* _What to work on_: Your output should be the lines from the one with "You are a computer-use" through the last line of the records below, exactly as written, minus the pictures.

::::

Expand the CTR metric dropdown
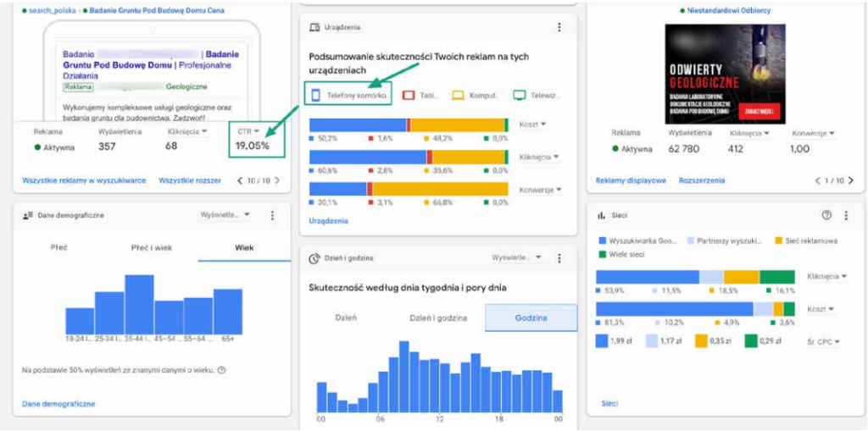Image resolution: width=868 pixels, height=431 pixels. click(x=250, y=132)
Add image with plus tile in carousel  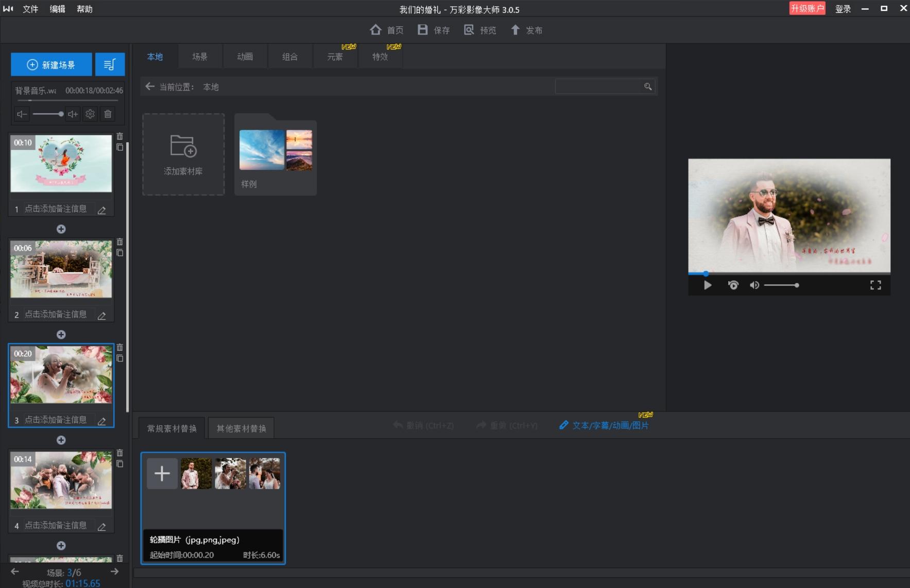(162, 473)
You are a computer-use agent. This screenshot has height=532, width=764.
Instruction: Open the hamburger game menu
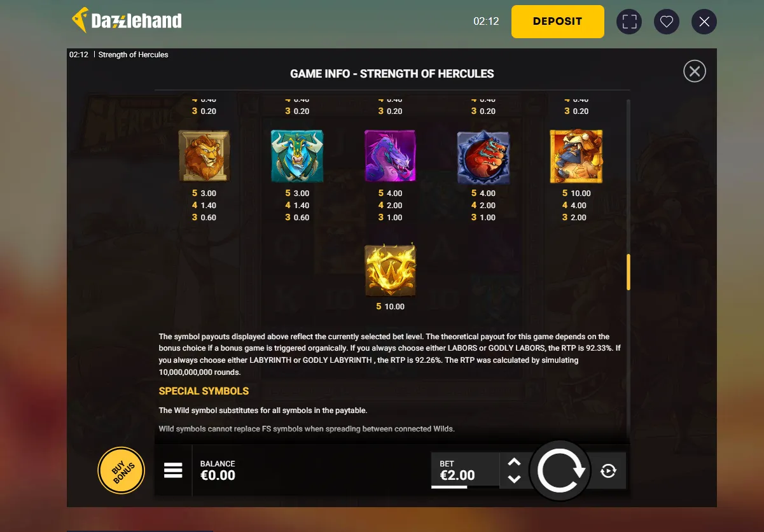pyautogui.click(x=173, y=470)
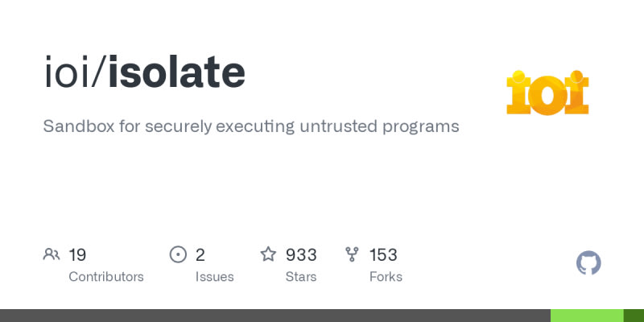Click the golden IOI logo
The height and width of the screenshot is (322, 644).
click(x=547, y=93)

::::

* _Result for this exercise_:
You are a computer-use agent. This screenshot has height=532, width=764.
Instruction: Open the hamburger game menu
pyautogui.click(x=173, y=470)
Click the golden IOI logo
The height and width of the screenshot is (322, 644).
click(x=547, y=93)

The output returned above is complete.